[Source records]

* * *

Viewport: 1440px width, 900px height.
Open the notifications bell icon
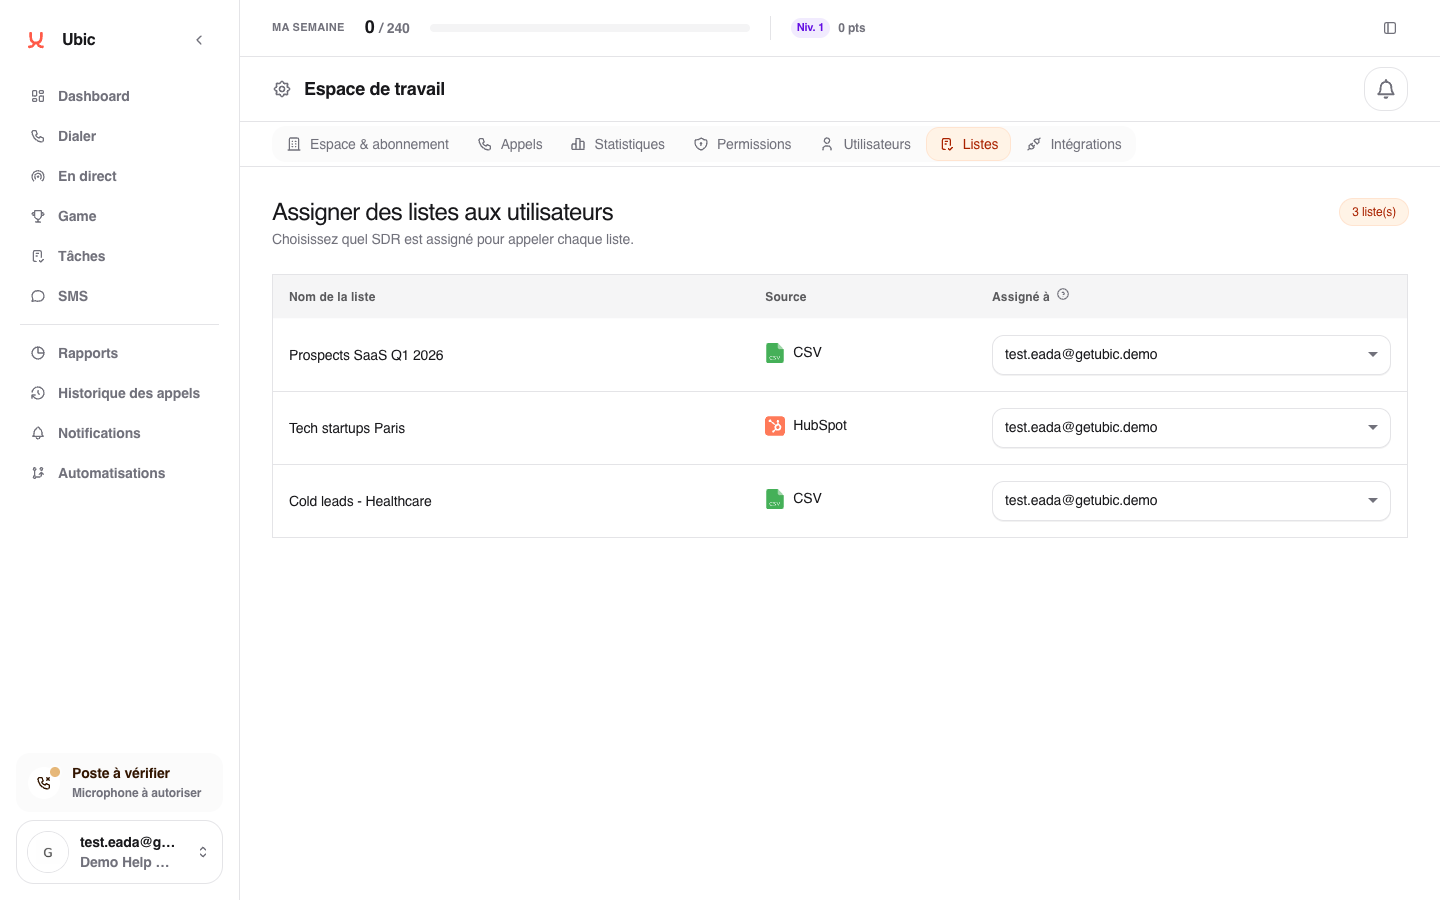pos(1386,89)
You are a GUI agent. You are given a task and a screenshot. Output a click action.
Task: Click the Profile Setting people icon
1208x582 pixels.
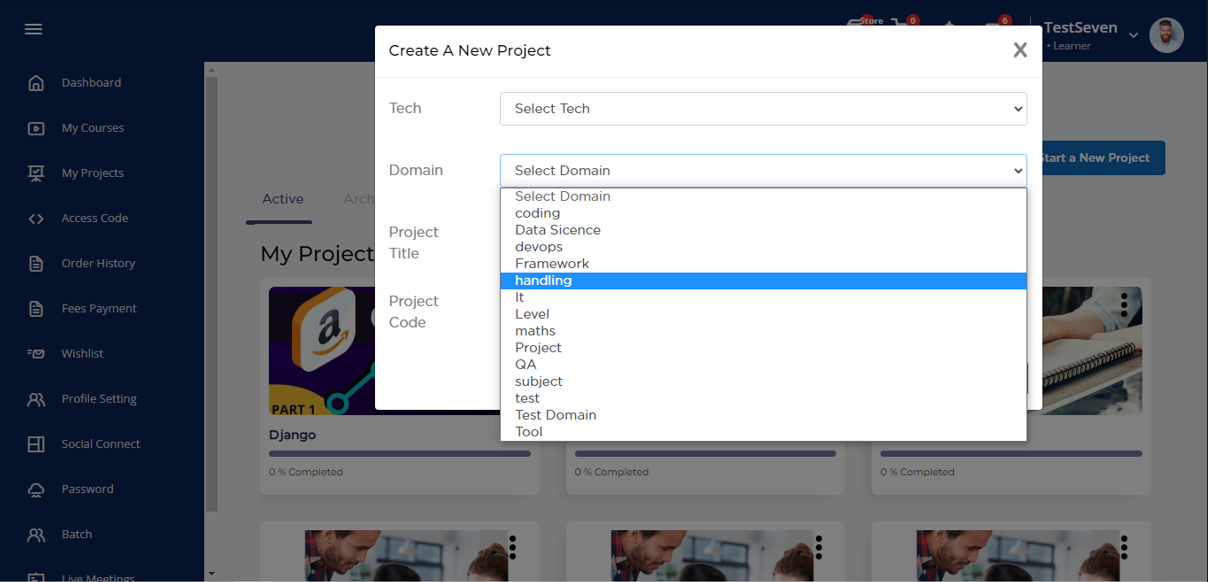coord(36,399)
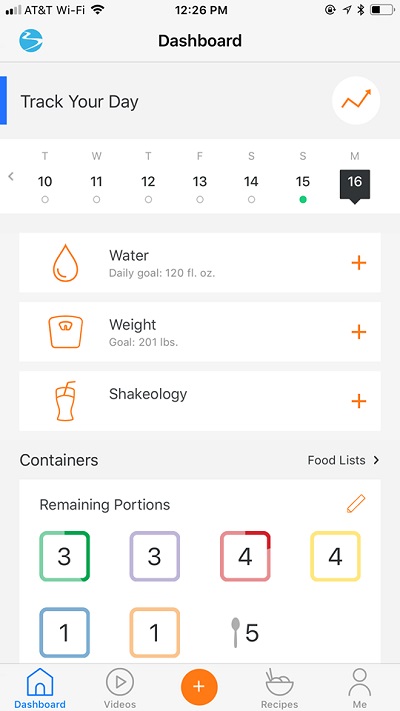
Task: Log Shakeology with the plus icon
Action: [358, 401]
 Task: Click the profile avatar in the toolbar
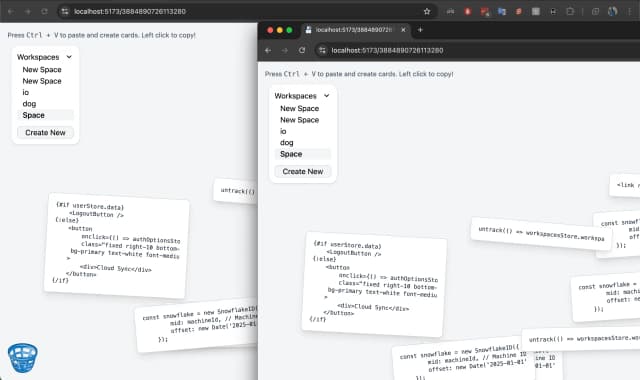click(x=612, y=11)
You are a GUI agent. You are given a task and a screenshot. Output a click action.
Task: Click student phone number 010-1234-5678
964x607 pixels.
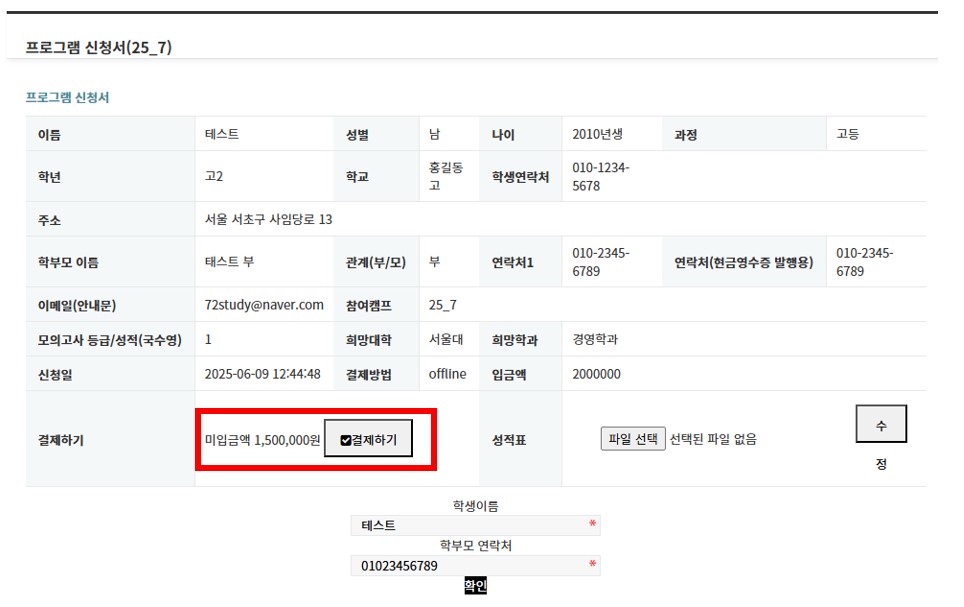(x=601, y=177)
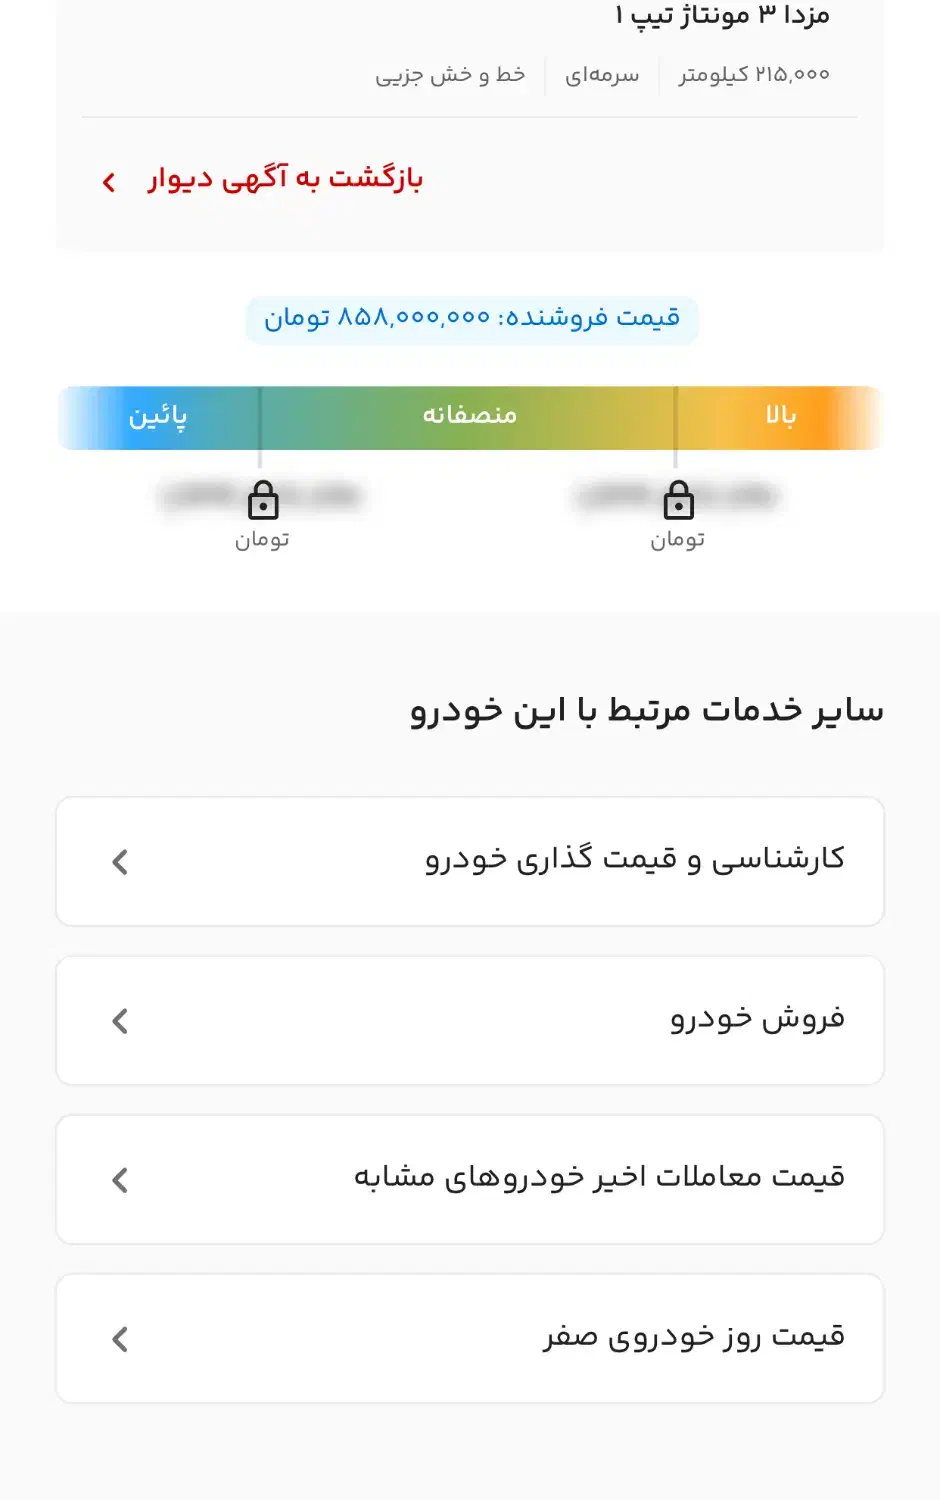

* * *

YOUR OBJECTIVE ::
A faithful copy of every record is required, with no pictures included.

REPLY TO THE EXERCISE ::
Viewport: 1440px width, 900px height.
Open the notifications bell icon
pos(1386,89)
You are a GUI agent. You are given a task and a screenshot. Output a click action.
Task: Click the Profile Setting people icon
1208x582 pixels.
coord(36,399)
Task: Log Shakeology with the plus icon
Action: [358, 401]
 Task: Click the profile avatar in the toolbar
click(x=612, y=11)
You are a GUI agent. You are given a task and a screenshot. Output a click action.
Task: Click student phone number 010-1234-5678
964x607 pixels.
(x=601, y=177)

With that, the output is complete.